ASSIGNMENT >> Could you reproduce every entry that follows, exactly as shown?

DATA PROVIDED >>
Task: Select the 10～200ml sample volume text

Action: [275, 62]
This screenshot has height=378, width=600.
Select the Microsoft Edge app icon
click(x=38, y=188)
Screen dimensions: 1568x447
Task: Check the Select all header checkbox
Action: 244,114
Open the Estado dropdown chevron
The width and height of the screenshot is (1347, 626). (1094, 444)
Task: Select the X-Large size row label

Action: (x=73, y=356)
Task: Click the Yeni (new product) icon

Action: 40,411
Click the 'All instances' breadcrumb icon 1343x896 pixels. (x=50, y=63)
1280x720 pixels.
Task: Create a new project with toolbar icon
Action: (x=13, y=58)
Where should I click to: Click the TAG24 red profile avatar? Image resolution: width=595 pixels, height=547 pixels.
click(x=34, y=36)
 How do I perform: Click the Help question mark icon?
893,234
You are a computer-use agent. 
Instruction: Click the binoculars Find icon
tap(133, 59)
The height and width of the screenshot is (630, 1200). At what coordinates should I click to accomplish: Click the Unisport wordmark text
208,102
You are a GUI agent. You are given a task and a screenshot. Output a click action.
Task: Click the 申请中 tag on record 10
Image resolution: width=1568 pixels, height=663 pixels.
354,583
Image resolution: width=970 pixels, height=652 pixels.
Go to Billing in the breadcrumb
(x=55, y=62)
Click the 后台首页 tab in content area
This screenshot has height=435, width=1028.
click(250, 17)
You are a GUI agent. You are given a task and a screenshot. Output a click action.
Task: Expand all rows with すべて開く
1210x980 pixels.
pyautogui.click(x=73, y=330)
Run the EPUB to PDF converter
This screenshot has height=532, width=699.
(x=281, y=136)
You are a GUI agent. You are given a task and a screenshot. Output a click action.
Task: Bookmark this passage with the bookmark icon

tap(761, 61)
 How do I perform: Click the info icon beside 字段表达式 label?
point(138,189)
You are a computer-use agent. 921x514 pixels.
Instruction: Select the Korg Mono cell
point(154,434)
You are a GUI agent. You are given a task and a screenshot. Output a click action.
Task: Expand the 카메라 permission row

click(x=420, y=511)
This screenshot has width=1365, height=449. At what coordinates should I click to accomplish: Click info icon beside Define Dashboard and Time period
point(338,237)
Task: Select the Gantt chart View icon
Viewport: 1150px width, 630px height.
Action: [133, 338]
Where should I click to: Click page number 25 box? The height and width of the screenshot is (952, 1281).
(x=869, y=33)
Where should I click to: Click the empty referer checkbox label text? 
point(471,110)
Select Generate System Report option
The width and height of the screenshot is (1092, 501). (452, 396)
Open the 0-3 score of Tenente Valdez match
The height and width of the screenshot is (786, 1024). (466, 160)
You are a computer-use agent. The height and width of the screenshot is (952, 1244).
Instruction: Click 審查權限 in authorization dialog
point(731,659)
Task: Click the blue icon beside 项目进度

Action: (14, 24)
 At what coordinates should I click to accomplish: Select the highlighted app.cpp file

RESULT OF THIS EXERCISE >>
Task: Select the 10～200ml sample volume text

Action: [275, 62]
This screenshot has height=378, width=600.
Select the Microsoft Edge app icon
click(x=38, y=188)
Screen dimensions: 1568x447
Task: Check the Select all header checkbox
Action: 244,114
Open the Estado dropdown chevron
The width and height of the screenshot is (1347, 626). (1094, 444)
Task: Select the X-Large size row label

Action: (x=73, y=356)
Task: Click the Yeni (new product) icon

Action: 40,411
Click the 'All instances' breadcrumb icon 1343x896 pixels. (x=50, y=63)
1280x720 pixels.
Task: Create a new project with toolbar icon
Action: (x=13, y=58)
Where should I click to: Click the TAG24 red profile avatar? Image resolution: width=595 pixels, height=547 pixels.
click(x=34, y=36)
 How do I perform: Click the Help question mark icon?
893,234
You are a computer-use agent. 
Instruction: Click the binoculars Find icon
tap(133, 59)
The height and width of the screenshot is (630, 1200). At what coordinates should I click to accomplish: Click the Unisport wordmark text
208,102
You are a GUI agent. You are given a task and a screenshot. Output a click action.
Task: Click the 申请中 tag on record 10
Image resolution: width=1568 pixels, height=663 pixels.
354,583
Image resolution: width=970 pixels, height=652 pixels.
Go to Billing in the breadcrumb
(x=55, y=62)
Click the 后台首页 tab in content area
This screenshot has height=435, width=1028.
click(250, 17)
You are a GUI agent. You are given a task and a screenshot. Output a click action.
Task: Expand all rows with すべて開く
1210x980 pixels.
pyautogui.click(x=73, y=330)
Run the EPUB to PDF converter
This screenshot has height=532, width=699.
(x=281, y=136)
You are a GUI agent. You are given a task and a screenshot. Output a click action.
Task: Bookmark this passage with the bookmark icon

tap(761, 61)
 How do I perform: Click the info icon beside 字段表达式 label?
point(138,189)
You are a computer-use agent. 921x514 pixels.
Instruction: Select the Korg Mono cell
point(154,434)
You are a GUI agent. You are given a task and a screenshot. Output a click action.
Task: Expand the 카메라 permission row

click(x=420, y=511)
This screenshot has width=1365, height=449. At what coordinates should I click to accomplish: Click info icon beside Define Dashboard and Time period
point(338,237)
Task: Select the Gantt chart View icon
Viewport: 1150px width, 630px height.
Action: [133, 338]
Where should I click to: Click page number 25 box? The height and width of the screenshot is (952, 1281).
(x=869, y=33)
Where should I click to: Click the empty referer checkbox label text? 
point(471,110)
Select Generate System Report option
The width and height of the screenshot is (1092, 501). (452, 396)
Open the 0-3 score of Tenente Valdez match
The height and width of the screenshot is (786, 1024). (466, 160)
You are a computer-use agent. The height and width of the screenshot is (952, 1244).
Instruction: Click 審查權限 in authorization dialog
point(731,659)
Task: Click the blue icon beside 项目进度

Action: (14, 24)
 At what coordinates should I click to accomplish: Select the highlighted app.cpp file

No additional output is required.